(Dataset excerpts)
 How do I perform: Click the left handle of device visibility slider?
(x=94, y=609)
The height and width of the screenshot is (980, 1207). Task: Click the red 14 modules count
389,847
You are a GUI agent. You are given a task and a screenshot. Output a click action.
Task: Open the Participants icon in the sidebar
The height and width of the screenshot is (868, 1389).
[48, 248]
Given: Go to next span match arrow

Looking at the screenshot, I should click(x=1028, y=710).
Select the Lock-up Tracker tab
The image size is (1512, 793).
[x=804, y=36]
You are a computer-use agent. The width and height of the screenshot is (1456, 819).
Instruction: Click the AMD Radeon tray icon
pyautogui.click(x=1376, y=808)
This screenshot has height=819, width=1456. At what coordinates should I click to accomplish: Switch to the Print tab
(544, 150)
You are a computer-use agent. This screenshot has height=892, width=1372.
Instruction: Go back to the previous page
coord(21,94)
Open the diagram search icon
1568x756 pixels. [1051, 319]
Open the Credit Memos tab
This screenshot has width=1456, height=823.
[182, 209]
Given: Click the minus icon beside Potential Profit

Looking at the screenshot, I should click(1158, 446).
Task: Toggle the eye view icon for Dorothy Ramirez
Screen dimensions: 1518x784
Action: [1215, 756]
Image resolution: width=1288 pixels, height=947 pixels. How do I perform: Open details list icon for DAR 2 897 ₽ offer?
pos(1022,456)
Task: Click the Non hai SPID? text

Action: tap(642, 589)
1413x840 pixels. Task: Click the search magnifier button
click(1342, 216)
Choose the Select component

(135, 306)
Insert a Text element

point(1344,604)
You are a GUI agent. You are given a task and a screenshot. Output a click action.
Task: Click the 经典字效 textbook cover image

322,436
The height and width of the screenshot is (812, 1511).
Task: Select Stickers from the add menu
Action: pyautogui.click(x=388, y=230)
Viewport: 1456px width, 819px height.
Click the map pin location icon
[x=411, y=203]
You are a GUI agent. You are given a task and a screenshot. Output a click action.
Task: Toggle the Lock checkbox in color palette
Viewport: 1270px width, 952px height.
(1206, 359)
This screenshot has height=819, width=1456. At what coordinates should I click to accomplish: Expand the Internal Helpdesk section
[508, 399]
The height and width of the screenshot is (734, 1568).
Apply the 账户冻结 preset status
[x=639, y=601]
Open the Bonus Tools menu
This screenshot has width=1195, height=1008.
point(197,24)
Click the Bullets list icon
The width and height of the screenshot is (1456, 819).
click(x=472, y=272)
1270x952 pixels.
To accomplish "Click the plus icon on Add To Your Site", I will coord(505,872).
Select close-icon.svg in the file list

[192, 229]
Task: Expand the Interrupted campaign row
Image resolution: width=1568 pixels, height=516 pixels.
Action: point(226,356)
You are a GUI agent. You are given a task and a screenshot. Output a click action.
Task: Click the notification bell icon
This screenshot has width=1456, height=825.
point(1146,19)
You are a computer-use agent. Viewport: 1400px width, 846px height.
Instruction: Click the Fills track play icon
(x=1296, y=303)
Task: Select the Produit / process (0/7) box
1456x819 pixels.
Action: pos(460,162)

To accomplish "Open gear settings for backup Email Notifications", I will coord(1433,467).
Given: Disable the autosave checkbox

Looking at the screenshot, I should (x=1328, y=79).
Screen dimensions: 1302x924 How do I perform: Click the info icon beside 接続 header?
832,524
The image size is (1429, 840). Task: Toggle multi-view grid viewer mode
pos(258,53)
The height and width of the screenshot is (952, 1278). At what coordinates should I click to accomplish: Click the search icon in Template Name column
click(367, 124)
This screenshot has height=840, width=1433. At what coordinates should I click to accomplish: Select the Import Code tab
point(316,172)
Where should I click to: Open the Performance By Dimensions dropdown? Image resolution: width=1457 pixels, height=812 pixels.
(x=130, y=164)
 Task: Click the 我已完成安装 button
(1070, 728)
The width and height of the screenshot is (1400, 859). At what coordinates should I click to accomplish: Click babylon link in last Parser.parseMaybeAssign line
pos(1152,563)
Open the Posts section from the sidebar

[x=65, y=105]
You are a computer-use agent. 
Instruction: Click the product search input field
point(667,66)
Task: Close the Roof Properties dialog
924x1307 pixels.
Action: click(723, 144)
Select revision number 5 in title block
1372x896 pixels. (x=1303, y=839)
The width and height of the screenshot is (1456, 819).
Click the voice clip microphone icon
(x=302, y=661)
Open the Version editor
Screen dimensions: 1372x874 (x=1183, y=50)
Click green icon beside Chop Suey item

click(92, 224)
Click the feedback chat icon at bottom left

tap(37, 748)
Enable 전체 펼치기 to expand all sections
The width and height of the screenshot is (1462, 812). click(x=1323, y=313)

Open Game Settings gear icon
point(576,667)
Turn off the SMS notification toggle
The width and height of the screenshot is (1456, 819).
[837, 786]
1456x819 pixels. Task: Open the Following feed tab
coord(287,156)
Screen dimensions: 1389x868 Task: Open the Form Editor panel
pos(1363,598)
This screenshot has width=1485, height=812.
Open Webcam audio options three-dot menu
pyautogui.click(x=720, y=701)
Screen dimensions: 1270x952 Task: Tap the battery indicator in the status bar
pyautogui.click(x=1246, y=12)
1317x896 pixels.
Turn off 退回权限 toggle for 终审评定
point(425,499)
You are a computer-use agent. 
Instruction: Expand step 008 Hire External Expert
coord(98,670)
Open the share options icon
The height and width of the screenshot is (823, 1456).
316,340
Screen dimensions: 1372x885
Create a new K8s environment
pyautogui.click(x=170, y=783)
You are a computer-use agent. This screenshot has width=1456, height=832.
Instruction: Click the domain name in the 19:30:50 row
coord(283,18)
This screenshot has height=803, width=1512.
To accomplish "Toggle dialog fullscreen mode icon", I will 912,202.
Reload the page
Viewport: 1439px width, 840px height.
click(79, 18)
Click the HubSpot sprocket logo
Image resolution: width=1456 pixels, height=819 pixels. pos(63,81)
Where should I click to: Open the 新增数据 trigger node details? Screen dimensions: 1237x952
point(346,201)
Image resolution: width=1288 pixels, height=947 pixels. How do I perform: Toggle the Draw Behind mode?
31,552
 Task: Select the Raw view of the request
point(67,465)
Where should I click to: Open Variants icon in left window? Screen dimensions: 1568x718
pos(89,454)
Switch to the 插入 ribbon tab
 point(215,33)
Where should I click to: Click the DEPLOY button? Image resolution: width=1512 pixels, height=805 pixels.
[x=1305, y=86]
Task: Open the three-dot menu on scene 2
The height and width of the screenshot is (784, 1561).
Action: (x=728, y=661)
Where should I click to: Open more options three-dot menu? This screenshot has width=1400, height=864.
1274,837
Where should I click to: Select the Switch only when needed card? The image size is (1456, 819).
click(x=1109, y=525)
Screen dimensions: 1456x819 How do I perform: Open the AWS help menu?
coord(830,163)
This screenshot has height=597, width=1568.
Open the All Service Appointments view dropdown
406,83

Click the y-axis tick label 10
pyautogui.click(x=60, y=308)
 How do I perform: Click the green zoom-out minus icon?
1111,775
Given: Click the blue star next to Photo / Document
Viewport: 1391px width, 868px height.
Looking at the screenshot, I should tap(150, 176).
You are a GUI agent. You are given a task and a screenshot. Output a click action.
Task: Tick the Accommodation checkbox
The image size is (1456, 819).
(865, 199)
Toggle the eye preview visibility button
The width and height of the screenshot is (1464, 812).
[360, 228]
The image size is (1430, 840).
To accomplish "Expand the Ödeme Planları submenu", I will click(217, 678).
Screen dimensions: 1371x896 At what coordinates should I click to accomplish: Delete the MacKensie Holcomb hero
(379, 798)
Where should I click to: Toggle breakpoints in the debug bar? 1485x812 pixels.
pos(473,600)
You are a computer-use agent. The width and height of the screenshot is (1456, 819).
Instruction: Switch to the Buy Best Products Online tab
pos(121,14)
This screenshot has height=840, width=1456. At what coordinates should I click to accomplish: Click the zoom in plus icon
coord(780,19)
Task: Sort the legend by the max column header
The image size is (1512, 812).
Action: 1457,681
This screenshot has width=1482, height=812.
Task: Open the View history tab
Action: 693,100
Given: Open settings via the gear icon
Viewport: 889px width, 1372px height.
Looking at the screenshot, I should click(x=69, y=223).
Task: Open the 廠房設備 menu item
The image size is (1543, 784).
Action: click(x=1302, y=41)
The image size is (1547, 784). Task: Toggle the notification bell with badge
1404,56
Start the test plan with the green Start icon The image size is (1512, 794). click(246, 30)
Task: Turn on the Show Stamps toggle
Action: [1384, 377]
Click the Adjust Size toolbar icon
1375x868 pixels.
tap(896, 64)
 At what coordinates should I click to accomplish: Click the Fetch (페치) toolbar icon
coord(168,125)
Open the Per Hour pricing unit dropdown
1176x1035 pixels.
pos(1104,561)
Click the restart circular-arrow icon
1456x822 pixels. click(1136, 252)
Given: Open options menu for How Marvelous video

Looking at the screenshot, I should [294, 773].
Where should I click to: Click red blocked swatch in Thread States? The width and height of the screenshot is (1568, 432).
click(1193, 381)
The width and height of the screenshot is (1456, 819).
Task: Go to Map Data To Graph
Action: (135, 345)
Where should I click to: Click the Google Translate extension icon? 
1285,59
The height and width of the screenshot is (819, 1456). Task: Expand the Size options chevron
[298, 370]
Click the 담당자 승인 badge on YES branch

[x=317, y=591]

Brief: Where does the string "computer" appear in the records above? Return every line that holds it.

Exercise answer:
You are a computer-use agent. The width and height of the screenshot is (1456, 819).
You are a computer-use agent. This screenshot has height=892, width=1372.
You are a computer-use agent. Viewport: 1400px width, 846px height.
You are a computer-use agent. 
You are a computer-use agent. 
You are a computer-use agent. This screenshot has width=1456, height=832.
You are a computer-use agent. The width and height of the screenshot is (1456, 819).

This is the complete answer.